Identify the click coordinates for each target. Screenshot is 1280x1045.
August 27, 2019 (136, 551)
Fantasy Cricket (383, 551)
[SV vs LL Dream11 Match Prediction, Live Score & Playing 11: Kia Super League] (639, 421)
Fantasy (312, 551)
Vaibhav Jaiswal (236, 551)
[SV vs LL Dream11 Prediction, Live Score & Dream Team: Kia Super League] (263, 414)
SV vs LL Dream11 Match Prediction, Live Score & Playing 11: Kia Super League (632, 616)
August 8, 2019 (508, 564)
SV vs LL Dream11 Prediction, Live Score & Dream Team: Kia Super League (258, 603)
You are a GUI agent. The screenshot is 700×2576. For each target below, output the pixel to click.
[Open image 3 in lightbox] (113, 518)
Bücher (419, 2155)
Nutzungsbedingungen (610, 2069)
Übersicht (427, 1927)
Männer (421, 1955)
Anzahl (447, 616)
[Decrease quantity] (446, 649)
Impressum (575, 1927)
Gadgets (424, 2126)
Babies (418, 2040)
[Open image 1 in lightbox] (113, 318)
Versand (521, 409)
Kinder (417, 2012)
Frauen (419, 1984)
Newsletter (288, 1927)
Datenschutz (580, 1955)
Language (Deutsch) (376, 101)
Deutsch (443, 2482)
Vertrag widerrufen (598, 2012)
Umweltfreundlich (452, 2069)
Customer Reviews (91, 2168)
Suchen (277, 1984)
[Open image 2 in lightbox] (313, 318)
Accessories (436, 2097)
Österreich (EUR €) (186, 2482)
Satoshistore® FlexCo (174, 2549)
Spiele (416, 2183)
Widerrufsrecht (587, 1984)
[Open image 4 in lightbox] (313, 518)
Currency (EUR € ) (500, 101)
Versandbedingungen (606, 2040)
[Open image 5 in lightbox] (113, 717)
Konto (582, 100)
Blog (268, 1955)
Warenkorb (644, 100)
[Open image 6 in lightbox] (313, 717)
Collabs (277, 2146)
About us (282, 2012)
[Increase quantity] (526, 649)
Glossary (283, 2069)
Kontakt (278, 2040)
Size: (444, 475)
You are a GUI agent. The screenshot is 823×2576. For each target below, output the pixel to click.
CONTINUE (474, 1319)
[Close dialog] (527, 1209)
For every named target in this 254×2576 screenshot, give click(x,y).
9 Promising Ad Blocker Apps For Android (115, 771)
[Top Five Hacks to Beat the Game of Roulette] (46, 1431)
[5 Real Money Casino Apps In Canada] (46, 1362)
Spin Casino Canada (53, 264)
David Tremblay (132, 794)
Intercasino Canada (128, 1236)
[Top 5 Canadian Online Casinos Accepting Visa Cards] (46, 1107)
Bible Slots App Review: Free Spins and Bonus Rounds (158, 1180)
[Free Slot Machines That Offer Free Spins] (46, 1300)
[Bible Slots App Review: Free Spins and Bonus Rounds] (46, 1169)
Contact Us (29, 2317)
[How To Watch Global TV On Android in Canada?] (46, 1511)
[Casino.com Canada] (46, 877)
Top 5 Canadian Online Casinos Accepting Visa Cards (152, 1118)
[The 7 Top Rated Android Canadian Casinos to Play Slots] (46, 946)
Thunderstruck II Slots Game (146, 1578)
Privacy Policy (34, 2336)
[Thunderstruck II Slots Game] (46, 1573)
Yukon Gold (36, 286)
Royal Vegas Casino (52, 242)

· · · · ·

• Prompt:
Within the entries above, find the string "Canada" and return each line that holds it.

• Solution to the exercise:
[5 Real Money Casino Apps In Canada] (46, 1362)
Spin Casino Canada (53, 264)
Intercasino Canada (128, 1236)
[How To Watch Global TV On Android in Canada?] (46, 1511)
[Casino.com Canada] (46, 877)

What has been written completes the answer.